Torto Arado (2017) - Resenha

Capa - torto

"Cada um dos capítulos de Torto Arado é como uma fotografia em preto-e-branco de homens e mulheres invisíveis"

Como a própria aragem da terra, paulatina na beleza dura do cotidiano, a colheita demora. Mas, certo como o nascer do sol, ela vem. Ao fim, respira-se fundo, debruça-se sobre o cabo da enxada e olha-se para trás para ver um inenarrável legado. Assim é Torto Arado.

Neste bestseller de Itamar Vieira Jr, acompanhamos, da infância à adultez, Bibiana e Belonísia, descendentes diretas de escravos libertos. Iniciamos numa manhã de curiosidade pueril, onde um acidente grotesco transforma a relação das duas irmãs. A partir daí, o leitor é convidado, com muita educação humilde, a documentar com uma máquina fotográficas – daquelas bem antigas – uma vida inteira trabalhando uma terra que não é sua, mas por direito deveria ser.

E não é esporádica minha alegoria da máquina fotográfica. Cada um dos pitorescos – e numerosos – capítulos de Torto Arado é como olhar uma fotografia em preto-e-branco de homens e mulheres invisíveis. Daquele que levanta cedo para arar a terra e caleja a mão, respira pesado e seca a testa incandescente. E boa parte dessas fotos traz a figura quase simbiótica de Bibiana e Belonísia ao fundo.

Assim, conforme registramos as meninas lutando para florescer na terra árida, fotografamos também outros personagens quase históricos e decerto inesquecíveis, como Zeca Chapéu Grande, Donana, Severo e Maria Cabocla, que conferem ainda mais desse sangue, dessa seiva quente com gosto de suor que amarela as páginas e irriga a terra que não lhes pertence e nunca poderia.

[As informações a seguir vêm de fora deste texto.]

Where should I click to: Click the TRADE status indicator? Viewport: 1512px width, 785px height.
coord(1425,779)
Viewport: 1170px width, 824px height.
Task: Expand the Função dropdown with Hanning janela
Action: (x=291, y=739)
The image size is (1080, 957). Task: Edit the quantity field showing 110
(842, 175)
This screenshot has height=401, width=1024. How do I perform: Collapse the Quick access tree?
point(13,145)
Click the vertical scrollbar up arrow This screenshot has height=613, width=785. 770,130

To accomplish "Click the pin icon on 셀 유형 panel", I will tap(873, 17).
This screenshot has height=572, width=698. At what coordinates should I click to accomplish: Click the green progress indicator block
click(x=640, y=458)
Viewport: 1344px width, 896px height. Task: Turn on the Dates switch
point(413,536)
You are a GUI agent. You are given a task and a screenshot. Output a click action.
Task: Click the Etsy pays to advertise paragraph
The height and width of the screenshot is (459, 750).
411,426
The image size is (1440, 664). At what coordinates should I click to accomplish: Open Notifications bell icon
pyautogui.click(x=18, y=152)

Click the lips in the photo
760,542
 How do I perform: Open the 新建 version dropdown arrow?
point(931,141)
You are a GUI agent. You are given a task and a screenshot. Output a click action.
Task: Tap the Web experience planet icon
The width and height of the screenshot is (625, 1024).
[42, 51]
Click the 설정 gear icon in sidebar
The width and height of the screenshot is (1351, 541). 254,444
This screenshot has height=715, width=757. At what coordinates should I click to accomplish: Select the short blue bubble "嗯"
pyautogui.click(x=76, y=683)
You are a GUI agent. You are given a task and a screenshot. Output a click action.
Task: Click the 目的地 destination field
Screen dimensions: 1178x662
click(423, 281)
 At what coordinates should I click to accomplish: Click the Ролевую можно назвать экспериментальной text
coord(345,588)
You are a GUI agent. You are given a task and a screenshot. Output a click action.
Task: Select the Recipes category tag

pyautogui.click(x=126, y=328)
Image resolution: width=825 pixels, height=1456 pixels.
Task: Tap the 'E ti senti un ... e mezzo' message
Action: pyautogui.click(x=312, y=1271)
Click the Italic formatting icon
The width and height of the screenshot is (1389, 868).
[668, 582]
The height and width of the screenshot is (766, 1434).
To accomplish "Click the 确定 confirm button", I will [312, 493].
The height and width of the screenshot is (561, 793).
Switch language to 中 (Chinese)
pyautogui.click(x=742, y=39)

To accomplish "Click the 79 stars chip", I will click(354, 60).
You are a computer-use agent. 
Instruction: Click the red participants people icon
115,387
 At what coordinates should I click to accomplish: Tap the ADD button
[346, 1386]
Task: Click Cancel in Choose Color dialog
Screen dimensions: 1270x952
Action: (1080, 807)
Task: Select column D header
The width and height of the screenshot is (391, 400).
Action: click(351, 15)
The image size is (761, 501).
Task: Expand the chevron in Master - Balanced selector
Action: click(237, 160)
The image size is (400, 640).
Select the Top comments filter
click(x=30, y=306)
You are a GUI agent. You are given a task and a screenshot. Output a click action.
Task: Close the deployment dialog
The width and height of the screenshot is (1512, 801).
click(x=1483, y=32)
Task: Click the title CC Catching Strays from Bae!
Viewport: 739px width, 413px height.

E quando sua coleção de fotografias se torna exposição internacional de arte, aquelas vidas se fazem visíveis. O leitor-autor caminha e olha com orgulho as fotografias ampliadas pelos corredores brancos da exposição. A bruta e delicada crueza da vida do sem-terra, do quilombola, da casa de barro, da injustiça, do assassinato, da escravidão, da fome e da dor que a alma vem a conhecer. Da vida como é, mas jamais deveria ser. Um registro que, certamente, criará raízes profundas.